Your assignment -> Beginning with the line that has "[Linkedin] (764, 461)", please write out the remaining lines of the material exactly, the last one included.

Exercise materials ->
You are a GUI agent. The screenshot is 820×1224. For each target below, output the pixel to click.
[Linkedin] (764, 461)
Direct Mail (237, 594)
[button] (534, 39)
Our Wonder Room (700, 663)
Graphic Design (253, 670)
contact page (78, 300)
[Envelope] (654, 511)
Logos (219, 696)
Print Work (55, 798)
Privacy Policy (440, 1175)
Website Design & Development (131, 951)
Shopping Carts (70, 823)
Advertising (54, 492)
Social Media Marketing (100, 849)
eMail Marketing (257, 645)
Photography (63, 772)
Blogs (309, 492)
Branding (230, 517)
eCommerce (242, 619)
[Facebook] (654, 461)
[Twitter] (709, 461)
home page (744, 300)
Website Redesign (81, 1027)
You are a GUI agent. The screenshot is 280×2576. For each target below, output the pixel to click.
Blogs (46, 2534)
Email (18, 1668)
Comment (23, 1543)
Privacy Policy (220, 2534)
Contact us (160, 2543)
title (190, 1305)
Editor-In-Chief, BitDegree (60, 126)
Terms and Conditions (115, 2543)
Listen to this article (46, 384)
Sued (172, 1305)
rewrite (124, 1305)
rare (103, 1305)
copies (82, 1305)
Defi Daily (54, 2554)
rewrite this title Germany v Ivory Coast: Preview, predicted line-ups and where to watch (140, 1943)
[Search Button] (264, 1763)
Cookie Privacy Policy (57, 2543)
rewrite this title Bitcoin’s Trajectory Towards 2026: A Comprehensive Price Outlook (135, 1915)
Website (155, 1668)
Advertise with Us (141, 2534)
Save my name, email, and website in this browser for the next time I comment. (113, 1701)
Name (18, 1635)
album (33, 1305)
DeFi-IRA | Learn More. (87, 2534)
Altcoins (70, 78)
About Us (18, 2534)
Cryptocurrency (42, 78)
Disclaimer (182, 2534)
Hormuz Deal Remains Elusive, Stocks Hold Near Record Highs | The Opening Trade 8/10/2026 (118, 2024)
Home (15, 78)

Reply ->
[Linkedin] (764, 461)
Direct Mail (237, 594)
[button] (534, 39)
Our Wonder Room (700, 663)
Graphic Design (253, 670)
contact page (78, 300)
[Envelope] (654, 511)
Logos (219, 696)
Print Work (55, 798)
Privacy Policy (440, 1175)
Website Design & Development (131, 951)
Shopping Carts (70, 823)
Advertising (54, 492)
Social Media Marketing (100, 849)
eMail Marketing (257, 645)
Photography (63, 772)
Blogs (309, 492)
Branding (230, 517)
eCommerce (242, 619)
[Facebook] (654, 461)
[Twitter] (709, 461)
home page (744, 300)
Website Redesign (81, 1027)
You are a GUI agent. The screenshot is 280×2576. For each target below, output the pixel to click.
Blogs (46, 2534)
Email (18, 1668)
Comment (23, 1543)
Privacy Policy (220, 2534)
Contact us (160, 2543)
title (190, 1305)
Editor-In-Chief, BitDegree (60, 126)
Terms and Conditions (115, 2543)
Listen to this article (46, 384)
Sued (172, 1305)
rewrite (124, 1305)
rare (103, 1305)
copies (82, 1305)
Defi Daily (54, 2554)
rewrite this title Germany v Ivory Coast: Preview, predicted line-ups and where to watch (140, 1943)
[Search Button] (264, 1763)
Cookie Privacy Policy (57, 2543)
rewrite this title Bitcoin’s Trajectory Towards 2026: A Comprehensive Price Outlook (135, 1915)
Website (155, 1668)
Advertise with Us (141, 2534)
Save my name, email, and website in this browser for the next time I comment. (113, 1701)
Name (18, 1635)
album (33, 1305)
DeFi-IRA | Learn More. (87, 2534)
Altcoins (70, 78)
About Us (18, 2534)
Cryptocurrency (42, 78)
Disclaimer (182, 2534)
Hormuz Deal Remains Elusive, Stocks Hold Near Record Highs | The Opening Trade 8/10/2026 (118, 2024)
Home (15, 78)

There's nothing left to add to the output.